__PROBLEM STATEMENT__:
Convert every line of the material below into a JSON list of strings, one string per line, and leave out the blank lines.

__ENTRIES SUPPLIED__:
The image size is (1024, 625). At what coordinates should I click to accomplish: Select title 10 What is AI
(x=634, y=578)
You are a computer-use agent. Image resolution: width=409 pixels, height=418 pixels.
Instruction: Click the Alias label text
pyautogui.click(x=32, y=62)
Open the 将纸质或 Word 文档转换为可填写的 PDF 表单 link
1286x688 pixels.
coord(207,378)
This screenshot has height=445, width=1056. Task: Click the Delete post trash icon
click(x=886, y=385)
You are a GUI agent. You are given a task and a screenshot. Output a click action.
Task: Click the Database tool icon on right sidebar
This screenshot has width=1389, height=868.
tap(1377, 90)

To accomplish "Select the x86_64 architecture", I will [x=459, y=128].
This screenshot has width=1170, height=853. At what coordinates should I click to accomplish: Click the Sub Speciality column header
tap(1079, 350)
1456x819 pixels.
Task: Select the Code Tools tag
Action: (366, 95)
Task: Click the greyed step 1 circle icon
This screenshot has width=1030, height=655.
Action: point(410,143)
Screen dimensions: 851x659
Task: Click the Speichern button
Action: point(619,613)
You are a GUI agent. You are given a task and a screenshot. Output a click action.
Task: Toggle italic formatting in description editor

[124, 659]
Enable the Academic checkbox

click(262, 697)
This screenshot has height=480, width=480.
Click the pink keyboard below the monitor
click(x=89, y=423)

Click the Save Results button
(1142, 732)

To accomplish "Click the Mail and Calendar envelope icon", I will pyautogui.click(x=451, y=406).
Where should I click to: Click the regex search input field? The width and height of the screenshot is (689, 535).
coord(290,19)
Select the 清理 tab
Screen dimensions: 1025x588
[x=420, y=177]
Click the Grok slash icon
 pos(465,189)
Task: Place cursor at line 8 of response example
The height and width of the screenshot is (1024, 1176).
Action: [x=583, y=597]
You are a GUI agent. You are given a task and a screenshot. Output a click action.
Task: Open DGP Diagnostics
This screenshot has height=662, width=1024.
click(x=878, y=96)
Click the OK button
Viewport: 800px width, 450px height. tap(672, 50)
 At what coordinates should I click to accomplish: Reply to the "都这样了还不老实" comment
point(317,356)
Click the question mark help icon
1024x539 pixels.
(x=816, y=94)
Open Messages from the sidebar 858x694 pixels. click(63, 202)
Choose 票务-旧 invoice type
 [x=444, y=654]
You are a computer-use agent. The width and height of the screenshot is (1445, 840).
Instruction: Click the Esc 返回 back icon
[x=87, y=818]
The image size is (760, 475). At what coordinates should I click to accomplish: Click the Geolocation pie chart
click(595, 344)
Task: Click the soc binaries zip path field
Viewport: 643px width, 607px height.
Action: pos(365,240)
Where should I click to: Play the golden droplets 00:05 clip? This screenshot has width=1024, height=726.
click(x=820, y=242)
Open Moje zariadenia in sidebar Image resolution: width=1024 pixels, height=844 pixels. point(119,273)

__RESULT__:
[
  "The image size is (1024, 625). At what coordinates should I click to accomplish: Select title 10 What is AI",
  "(x=634, y=578)",
  "You are a computer-use agent. Image resolution: width=409 pixels, height=418 pixels.",
  "Instruction: Click the Alias label text",
  "pyautogui.click(x=32, y=62)",
  "Open the 将纸质或 Word 文档转换为可填写的 PDF 表单 link",
  "1286x688 pixels.",
  "coord(207,378)",
  "This screenshot has height=445, width=1056. Task: Click the Delete post trash icon",
  "click(x=886, y=385)",
  "You are a GUI agent. You are given a task and a screenshot. Output a click action.",
  "Task: Click the Database tool icon on right sidebar",
  "This screenshot has width=1389, height=868.",
  "tap(1377, 90)",
  "To accomplish \"Select the x86_64 architecture\", I will [x=459, y=128].",
  "This screenshot has width=1170, height=853. At what coordinates should I click to accomplish: Click the Sub Speciality column header",
  "tap(1079, 350)",
  "1456x819 pixels.",
  "Task: Select the Code Tools tag",
  "Action: (366, 95)",
  "Task: Click the greyed step 1 circle icon",
  "This screenshot has width=1030, height=655.",
  "Action: point(410,143)",
  "Screen dimensions: 851x659",
  "Task: Click the Speichern button",
  "Action: point(619,613)",
  "You are a GUI agent. You are given a task and a screenshot. Output a click action.",
  "Task: Toggle italic formatting in description editor",
  "[124, 659]",
  "Enable the Academic checkbox",
  "click(262, 697)",
  "This screenshot has height=480, width=480.",
  "Click the pink keyboard below the monitor",
  "click(x=89, y=423)",
  "Click the Save Results button",
  "(1142, 732)",
  "To accomplish \"Click the Mail and Calendar envelope icon\", I will pyautogui.click(x=451, y=406).",
  "Where should I click to: Click the regex search input field? The width and height of the screenshot is (689, 535).",
  "coord(290,19)",
  "Select the 清理 tab",
  "Screen dimensions: 1025x588",
  "[x=420, y=177]",
  "Click the Grok slash icon",
  " pos(465,189)",
  "Task: Place cursor at line 8 of response example",
  "The height and width of the screenshot is (1024, 1176).",
  "Action: [x=583, y=597]",
  "You are a GUI agent. You are given a task and a screenshot. Output a click action.",
  "Task: Open DGP Diagnostics",
  "This screenshot has height=662, width=1024.",
  "click(x=878, y=96)",
  "Click the OK button",
  "Viewport: 800px width, 450px height. tap(672, 50)",
  " At what coordinates should I click to accomplish: Reply to the \"都这样了还不老实\" comment",
  "point(317,356)",
  "Click the question mark help icon",
  "1024x539 pixels.",
  "(x=816, y=94)",
  "Open Messages from the sidebar 858x694 pixels. click(63, 202)",
  "Choose 票务-旧 invoice type",
  " [x=444, y=654]",
  "You are a computer-use agent. The width and height of the screenshot is (1445, 840).",
  "Instruction: Click the Esc 返回 back icon",
  "[x=87, y=818]",
  "The image size is (760, 475). At what coordinates should I click to accomplish: Click the Geolocation pie chart",
  "click(595, 344)",
  "Task: Click the soc binaries zip path field",
  "Viewport: 643px width, 607px height.",
  "Action: pos(365,240)",
  "Where should I click to: Play the golden droplets 00:05 clip? This screenshot has width=1024, height=726.",
  "click(x=820, y=242)",
  "Open Moje zariadenia in sidebar Image resolution: width=1024 pixels, height=844 pixels. point(119,273)"
]